READING PASSAGE
+++
An important way in which community ecologists can assist conservation biologists is by elucidating the habitat parameters that are most conducive to the maintenance of species richness. Traditional theories of competition and coexistence predict that organisms using the same resource will be behaviorally and/or morphologically differentiated to mitigate competition. However, there are many examples of seemingly undifferentiated organisms that appear to use the same resources, especially when the resources are patchily distributed in space and time. The importance of resource patchiness for the co-occurrence of morphologically similar ants was tested in a set of field experiments in a tropical forest in Barro Colorado Island, Panama, and in various habitats across Oklahoma, USA. Six grams of food were placed upon wax paper in four different dispersion levels: a single piece, or four, sixteen, or sixty-four pieces. Empty pieces of wax paper were used as controls. Ants on the wax paper were collected after approximately 90 minutes. In Panama, eleven replicates of each treatment level were placed in the same locations every other day for a month, and the leaf litter communities under the bait stations were destructively sampled at the end of the experiment. Species richness and the proportion of morphologically similar species at each bait station were expected to increase as resources became more finely dispersed.
+++
DATA PROVIDED
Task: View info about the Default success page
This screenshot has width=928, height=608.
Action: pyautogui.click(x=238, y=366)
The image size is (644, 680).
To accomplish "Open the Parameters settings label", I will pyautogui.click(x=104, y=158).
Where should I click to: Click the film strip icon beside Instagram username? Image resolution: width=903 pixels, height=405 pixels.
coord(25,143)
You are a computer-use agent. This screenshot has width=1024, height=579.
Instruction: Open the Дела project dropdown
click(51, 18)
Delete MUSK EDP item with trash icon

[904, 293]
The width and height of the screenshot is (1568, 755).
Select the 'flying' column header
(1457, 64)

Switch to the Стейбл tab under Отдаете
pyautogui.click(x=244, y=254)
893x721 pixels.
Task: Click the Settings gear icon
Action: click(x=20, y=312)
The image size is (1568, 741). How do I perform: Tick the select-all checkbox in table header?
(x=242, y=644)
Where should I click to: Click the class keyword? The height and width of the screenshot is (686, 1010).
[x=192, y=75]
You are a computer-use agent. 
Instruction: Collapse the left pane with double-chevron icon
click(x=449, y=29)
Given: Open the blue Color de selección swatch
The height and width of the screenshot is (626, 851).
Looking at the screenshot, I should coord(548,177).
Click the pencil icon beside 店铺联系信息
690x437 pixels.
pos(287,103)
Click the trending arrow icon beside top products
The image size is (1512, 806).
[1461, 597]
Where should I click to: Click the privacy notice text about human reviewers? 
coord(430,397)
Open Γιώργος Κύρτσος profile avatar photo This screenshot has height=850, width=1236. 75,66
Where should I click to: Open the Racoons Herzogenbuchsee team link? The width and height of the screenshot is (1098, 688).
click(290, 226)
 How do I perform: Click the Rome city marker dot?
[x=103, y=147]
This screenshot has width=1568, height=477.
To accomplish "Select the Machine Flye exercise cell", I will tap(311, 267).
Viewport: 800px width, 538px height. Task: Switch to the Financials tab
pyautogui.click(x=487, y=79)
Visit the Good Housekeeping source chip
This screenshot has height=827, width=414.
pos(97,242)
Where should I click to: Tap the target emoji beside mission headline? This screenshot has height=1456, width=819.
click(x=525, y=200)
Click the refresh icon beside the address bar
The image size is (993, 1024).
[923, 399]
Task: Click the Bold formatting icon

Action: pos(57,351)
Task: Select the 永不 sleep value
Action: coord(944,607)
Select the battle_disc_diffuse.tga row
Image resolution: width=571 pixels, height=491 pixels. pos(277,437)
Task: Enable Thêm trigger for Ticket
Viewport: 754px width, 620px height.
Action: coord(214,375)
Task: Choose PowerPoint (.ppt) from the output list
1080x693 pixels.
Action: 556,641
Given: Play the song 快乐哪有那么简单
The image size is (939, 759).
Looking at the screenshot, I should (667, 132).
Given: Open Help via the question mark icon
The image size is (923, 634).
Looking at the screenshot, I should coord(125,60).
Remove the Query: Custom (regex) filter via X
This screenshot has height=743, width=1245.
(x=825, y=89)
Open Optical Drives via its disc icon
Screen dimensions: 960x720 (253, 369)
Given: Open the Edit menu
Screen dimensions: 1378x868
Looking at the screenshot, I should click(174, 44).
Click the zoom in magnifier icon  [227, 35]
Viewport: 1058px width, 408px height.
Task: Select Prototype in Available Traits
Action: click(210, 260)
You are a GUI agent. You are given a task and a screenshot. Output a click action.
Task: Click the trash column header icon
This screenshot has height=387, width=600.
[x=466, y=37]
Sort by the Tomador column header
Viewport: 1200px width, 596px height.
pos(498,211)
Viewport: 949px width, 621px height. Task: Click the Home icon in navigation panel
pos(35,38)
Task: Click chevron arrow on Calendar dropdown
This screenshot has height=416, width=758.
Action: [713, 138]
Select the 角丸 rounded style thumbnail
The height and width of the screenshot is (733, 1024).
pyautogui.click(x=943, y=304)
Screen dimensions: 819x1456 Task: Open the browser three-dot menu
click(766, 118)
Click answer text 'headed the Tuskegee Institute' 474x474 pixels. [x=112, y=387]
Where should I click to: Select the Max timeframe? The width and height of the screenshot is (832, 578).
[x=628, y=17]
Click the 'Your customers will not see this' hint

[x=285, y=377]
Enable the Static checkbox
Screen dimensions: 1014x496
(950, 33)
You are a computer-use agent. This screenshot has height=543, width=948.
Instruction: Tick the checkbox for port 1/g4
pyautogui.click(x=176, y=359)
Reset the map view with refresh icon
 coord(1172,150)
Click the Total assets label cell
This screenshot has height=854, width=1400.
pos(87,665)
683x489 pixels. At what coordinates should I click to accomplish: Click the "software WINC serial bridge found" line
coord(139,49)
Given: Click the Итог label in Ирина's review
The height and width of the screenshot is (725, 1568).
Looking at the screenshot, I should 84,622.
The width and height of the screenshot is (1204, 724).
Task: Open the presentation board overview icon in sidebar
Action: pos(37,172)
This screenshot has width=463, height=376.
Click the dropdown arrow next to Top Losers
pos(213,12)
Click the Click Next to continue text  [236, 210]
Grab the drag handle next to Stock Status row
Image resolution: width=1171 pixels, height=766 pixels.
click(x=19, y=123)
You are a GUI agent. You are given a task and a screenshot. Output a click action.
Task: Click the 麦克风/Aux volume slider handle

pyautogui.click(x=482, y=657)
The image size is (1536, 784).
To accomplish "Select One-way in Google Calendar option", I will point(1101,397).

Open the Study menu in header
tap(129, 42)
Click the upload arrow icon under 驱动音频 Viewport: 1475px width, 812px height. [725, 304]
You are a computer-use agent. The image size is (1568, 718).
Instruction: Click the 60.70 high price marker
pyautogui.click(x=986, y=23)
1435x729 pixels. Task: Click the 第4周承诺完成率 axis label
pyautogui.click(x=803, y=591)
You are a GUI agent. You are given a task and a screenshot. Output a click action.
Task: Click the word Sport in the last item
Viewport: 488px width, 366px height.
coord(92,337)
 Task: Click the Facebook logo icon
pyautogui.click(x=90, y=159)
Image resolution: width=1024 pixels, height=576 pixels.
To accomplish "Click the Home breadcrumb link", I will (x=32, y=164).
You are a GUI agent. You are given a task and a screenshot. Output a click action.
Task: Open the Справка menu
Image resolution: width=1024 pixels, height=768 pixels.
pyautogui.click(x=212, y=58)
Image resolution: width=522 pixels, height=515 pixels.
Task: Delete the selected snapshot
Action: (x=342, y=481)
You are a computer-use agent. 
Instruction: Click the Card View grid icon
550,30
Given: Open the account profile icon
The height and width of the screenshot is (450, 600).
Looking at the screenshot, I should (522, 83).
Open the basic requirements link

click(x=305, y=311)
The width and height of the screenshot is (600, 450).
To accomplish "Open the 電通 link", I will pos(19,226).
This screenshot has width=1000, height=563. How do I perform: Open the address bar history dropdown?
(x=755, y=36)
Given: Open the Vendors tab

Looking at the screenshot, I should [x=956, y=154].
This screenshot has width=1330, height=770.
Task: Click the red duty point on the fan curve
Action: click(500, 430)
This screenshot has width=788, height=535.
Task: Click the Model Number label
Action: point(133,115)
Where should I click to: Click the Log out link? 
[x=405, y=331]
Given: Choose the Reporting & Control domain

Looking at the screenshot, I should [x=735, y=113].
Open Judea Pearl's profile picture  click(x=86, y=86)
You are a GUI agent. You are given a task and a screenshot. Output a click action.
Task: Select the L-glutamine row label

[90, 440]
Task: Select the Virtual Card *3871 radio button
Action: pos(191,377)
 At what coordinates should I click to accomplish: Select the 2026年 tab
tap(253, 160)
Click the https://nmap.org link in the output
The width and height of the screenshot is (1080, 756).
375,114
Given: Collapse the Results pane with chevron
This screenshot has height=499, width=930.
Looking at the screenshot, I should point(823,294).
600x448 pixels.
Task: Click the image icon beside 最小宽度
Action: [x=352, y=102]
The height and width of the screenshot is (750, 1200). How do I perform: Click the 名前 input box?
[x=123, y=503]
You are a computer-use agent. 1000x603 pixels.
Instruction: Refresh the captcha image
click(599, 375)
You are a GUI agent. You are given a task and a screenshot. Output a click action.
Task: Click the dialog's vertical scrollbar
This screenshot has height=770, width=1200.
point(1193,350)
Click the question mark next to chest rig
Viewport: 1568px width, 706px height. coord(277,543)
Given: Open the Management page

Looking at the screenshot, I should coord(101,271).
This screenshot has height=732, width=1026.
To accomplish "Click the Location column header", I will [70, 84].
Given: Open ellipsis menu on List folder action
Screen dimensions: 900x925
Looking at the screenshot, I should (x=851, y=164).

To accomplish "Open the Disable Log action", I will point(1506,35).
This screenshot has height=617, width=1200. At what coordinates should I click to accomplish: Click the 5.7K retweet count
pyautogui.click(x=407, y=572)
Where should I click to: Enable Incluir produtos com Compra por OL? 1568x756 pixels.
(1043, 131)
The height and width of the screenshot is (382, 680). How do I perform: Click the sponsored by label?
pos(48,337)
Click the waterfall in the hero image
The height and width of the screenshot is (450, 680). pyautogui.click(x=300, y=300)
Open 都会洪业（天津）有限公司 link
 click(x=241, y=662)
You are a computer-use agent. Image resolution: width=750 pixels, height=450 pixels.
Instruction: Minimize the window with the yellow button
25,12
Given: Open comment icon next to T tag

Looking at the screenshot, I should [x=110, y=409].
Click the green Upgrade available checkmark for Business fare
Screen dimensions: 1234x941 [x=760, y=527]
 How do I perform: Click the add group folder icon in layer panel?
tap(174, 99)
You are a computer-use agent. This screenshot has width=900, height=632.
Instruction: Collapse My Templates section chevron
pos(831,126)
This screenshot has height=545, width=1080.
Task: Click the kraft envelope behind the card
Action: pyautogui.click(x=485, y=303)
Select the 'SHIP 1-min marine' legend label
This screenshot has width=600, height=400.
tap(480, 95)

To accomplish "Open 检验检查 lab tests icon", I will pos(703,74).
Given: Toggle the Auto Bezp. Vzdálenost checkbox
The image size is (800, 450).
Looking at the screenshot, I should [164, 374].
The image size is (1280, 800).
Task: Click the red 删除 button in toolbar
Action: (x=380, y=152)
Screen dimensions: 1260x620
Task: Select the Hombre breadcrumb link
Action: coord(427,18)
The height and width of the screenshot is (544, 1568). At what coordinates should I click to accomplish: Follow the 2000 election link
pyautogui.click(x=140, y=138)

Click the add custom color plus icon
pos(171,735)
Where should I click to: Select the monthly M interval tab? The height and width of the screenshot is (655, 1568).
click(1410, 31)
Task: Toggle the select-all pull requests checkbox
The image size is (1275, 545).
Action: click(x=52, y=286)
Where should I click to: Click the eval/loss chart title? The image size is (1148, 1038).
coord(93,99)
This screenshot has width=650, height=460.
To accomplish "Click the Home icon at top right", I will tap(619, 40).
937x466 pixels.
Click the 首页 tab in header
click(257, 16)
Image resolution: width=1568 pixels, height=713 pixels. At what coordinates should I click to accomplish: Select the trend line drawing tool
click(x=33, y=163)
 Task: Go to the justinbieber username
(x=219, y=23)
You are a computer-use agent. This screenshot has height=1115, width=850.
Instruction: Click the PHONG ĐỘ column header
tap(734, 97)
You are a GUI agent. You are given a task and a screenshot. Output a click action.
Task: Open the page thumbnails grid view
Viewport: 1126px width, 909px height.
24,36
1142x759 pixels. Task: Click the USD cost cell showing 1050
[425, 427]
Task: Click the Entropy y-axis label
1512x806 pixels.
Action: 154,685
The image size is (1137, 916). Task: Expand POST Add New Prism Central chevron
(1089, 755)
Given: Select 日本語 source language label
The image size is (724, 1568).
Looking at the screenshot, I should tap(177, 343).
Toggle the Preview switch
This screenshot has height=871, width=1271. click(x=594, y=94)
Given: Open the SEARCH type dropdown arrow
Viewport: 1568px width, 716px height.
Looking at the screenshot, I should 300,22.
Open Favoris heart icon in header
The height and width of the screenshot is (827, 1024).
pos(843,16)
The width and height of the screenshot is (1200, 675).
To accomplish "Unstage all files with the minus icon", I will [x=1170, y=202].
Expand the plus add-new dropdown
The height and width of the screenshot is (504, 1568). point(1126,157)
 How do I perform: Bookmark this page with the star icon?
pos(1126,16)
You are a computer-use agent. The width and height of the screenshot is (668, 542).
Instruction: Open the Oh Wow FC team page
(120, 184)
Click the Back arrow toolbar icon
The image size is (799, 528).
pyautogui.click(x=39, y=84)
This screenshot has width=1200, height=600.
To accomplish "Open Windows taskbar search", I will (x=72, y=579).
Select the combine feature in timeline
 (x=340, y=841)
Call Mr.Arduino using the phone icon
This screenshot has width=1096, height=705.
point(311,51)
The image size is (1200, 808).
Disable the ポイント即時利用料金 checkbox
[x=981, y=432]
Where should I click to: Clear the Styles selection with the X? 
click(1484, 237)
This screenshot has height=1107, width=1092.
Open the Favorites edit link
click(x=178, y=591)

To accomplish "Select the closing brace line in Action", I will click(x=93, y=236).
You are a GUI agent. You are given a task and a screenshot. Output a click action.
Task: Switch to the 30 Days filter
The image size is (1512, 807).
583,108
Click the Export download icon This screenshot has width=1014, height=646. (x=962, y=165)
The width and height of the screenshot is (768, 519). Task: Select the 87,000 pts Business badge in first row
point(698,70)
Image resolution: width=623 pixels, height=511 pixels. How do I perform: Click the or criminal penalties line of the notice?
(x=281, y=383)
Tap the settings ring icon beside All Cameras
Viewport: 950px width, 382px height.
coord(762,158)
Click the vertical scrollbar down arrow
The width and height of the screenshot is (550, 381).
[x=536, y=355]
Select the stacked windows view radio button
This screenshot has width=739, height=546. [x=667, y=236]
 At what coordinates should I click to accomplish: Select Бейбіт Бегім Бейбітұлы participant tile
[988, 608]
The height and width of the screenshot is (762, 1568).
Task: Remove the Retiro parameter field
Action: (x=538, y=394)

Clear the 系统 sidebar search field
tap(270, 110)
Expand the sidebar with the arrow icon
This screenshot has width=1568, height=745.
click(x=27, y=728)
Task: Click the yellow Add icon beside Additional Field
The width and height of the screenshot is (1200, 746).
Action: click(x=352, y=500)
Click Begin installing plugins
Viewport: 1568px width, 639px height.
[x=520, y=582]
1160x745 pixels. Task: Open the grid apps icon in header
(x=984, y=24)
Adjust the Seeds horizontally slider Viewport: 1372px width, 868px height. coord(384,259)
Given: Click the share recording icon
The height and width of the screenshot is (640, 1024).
+++
Answer each question from the ant experiment passage.
(a) How many grams of food were placed on the wax paper?
(b) After approximately how long were the ants on the wax paper collected?
(c) How many replicates of each treatment level were placed in Panama?
Draw solely on the ant experiment passage in responding.

(a) Six grams.
(b) Approximately 90 minutes.
(c) Eleven.